** start of MATERIALS PROVIDED **

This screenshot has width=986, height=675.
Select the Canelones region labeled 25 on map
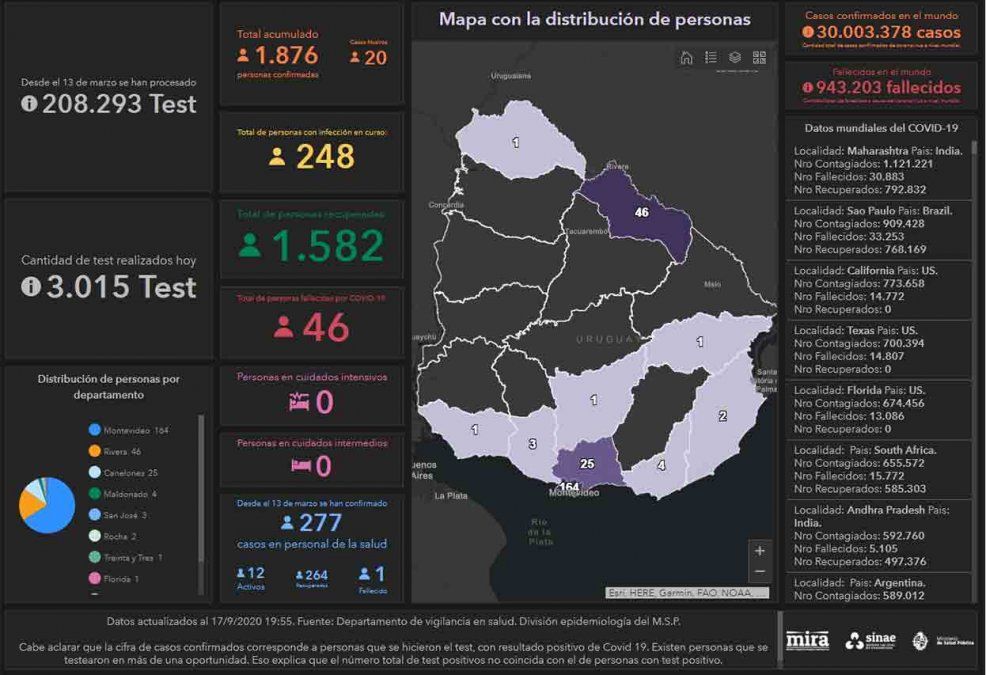tap(587, 465)
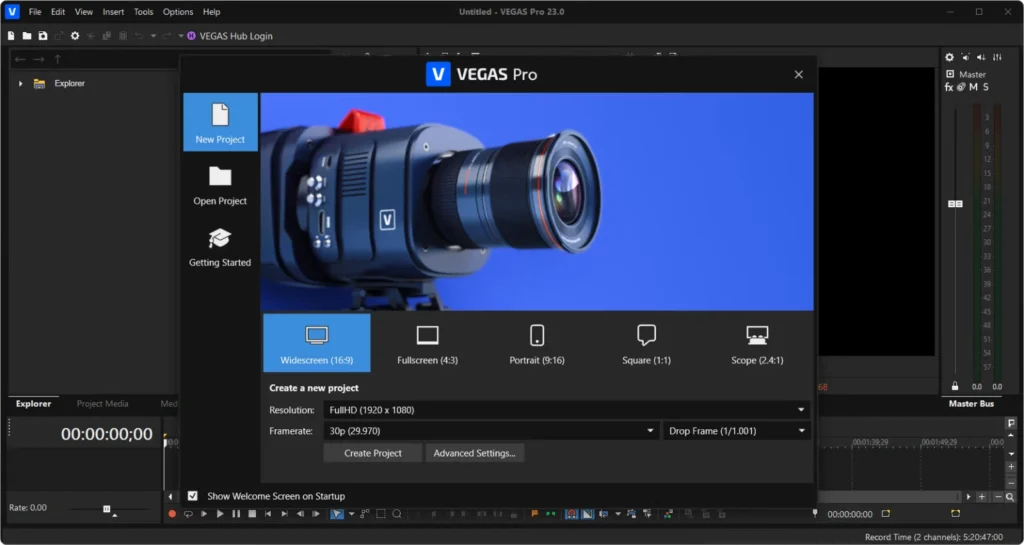The image size is (1024, 545).
Task: Open the Tools menu
Action: (143, 12)
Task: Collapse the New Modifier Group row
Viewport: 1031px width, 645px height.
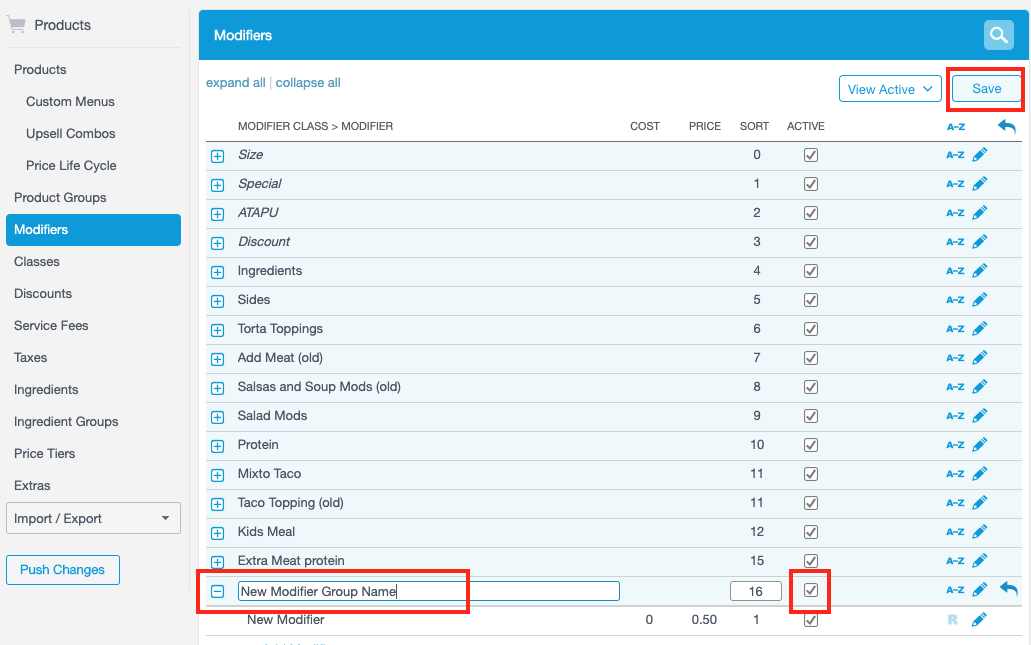Action: pos(217,591)
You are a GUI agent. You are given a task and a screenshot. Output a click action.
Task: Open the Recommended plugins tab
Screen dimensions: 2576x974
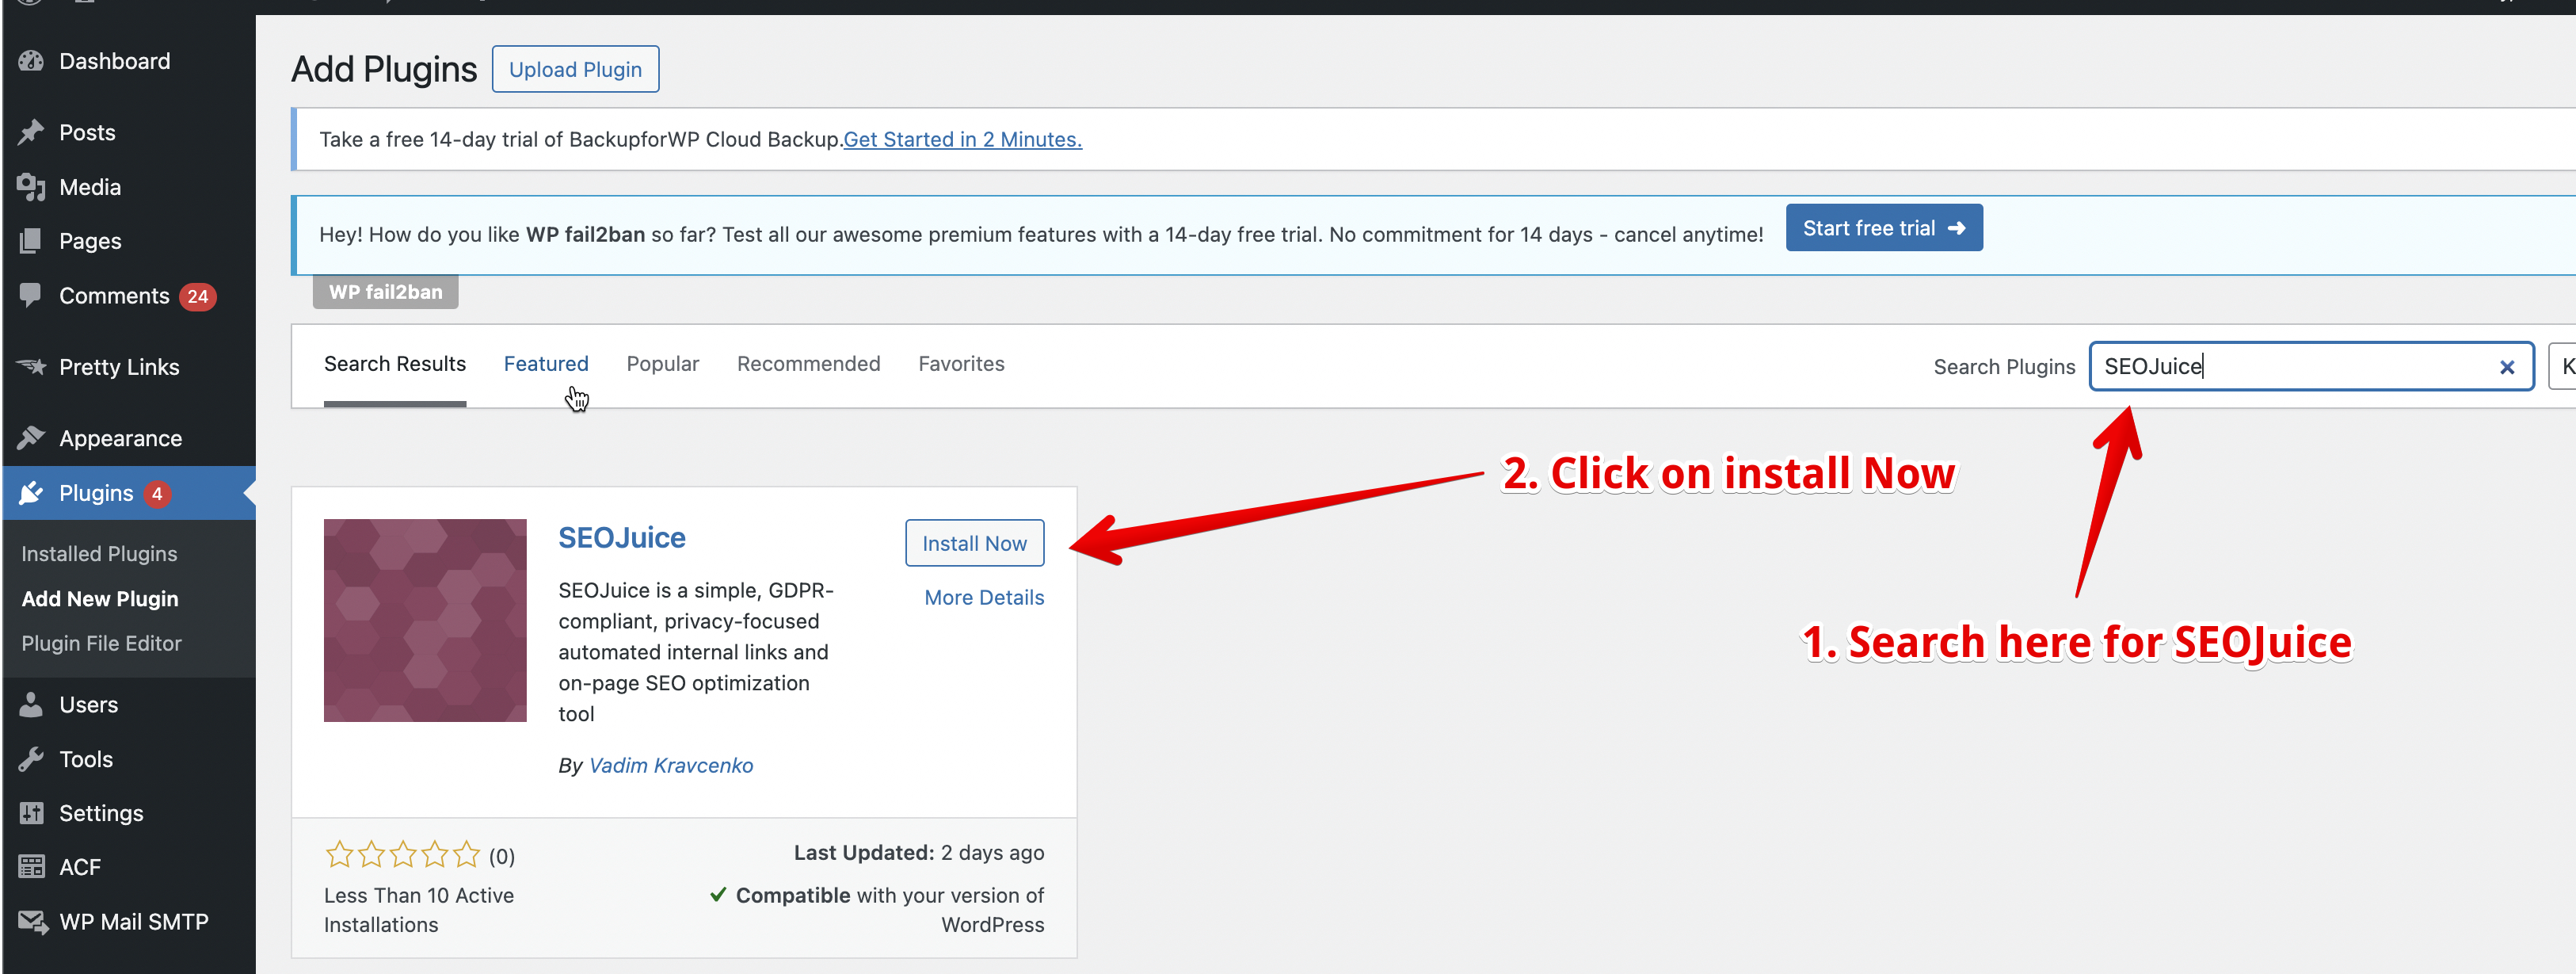point(808,363)
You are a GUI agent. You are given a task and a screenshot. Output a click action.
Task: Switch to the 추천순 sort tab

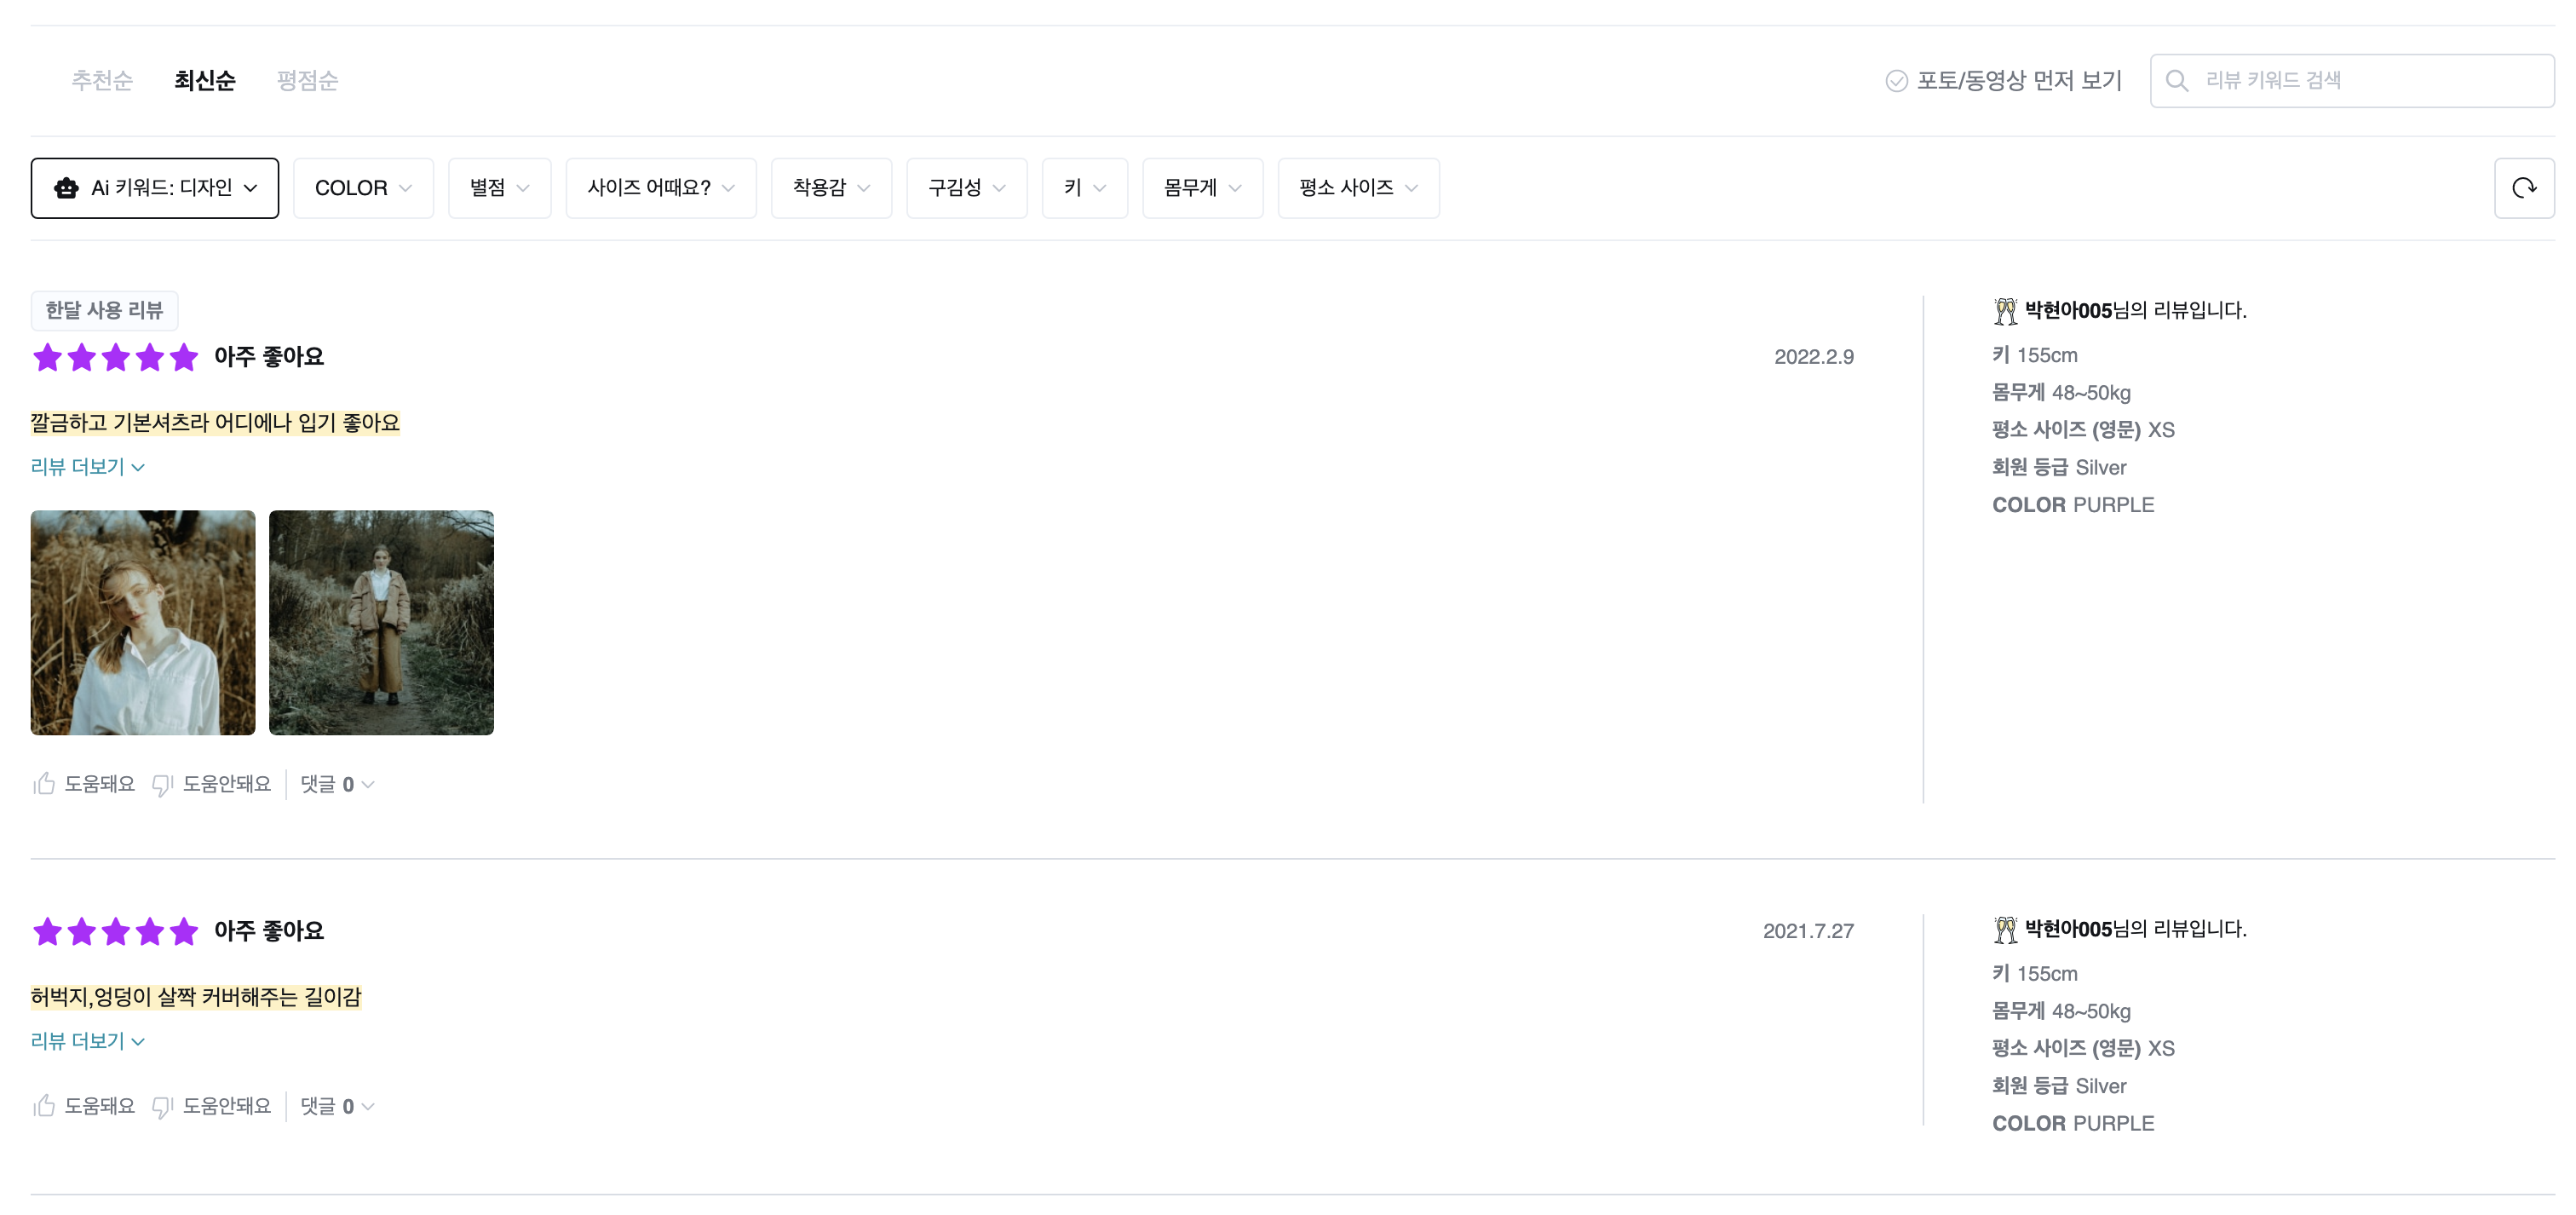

** end of MATERIALS PROVIDED **

▶ [GIVEN REQUEST]
Please rewrite all the records with "GUI agent" changed to "screen assistant" throughout, keeping everything else unchanged and leaving out the pictures.

▶ [WRITTEN REPLY]
This screenshot has width=986, height=675.
Select the Canelones region labeled 25 on map
tap(587, 465)
The image size is (1024, 545).
Task: Open the Tools menu
Action: (143, 12)
Task: Collapse the New Modifier Group row
Viewport: 1031px width, 645px height.
Action: pos(217,591)
You are a screen assistant. You are given a task and a screenshot. Output a click action.
Task: Open the Recommended plugins tab
Screen dimensions: 2576x974
point(808,363)
You are a screen assistant. You are given a task and a screenshot. Output a click action.
Task: Switch to the 추천순 sort tab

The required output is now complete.